Stability of a flexible missile described by asymptotics of the eigenvalues of fourth order boundary value problems

TL;DR

This paper analyzes the eigenvalue asymptotics of fourth order boundary value problems relevant to elastic rods and flexible missile stability, providing explicit formulas for the eigenvalues' behavior.

Contribution

It derives explicit asymptotic formulas for eigenvalues of non self-adjoint fourth order problems with eigenvalue-dependent boundary conditions, applied to missile stability analysis.

Findings

Explicit eigenvalue asymptotics for elastic rod problems.

Asymptotic formulas for missile stability eigenvalues.

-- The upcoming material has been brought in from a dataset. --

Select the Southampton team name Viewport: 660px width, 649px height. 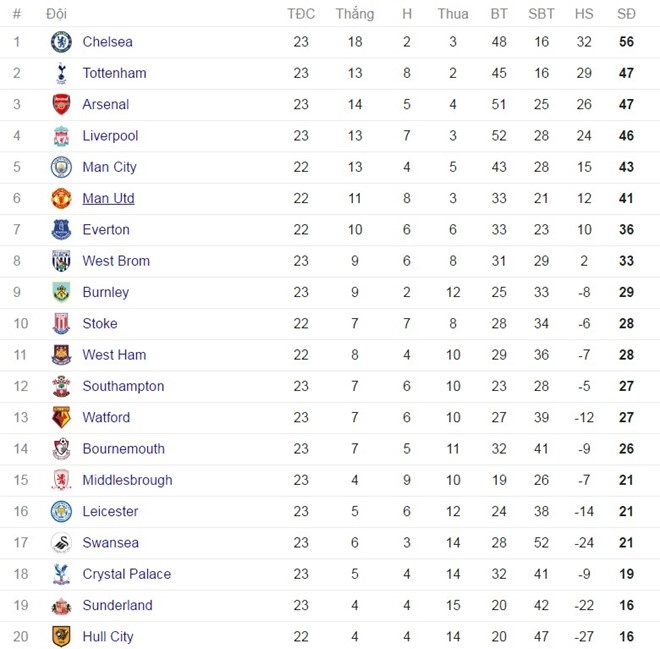coord(123,386)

Analysis of non self-adjoint operator eigenvalues.

Abstract

Fourth order problems, with the differential equation $y^{(4)}-(gy')'=\lambda^2y$, where $g\in C^1[0,a]$ and $a>0$, occur in engineering on stability of elastic rods. They occur as well in aeronautics to describe the stability of a flexible missile. Fourth order Birkhoff regular problems with the differential equation $y^{(4)}-(gy')'=\lambda^2y$ and eigenvalue dependent boundary conditions are considered. These problems have quadratic operator representations with non self-adjoint operators. The first four terms of the asymptotics of the eigenvalues of the problems as well as those of the eigenvalues of the problem describing the stability of a flexible missile are evaluated explicitly.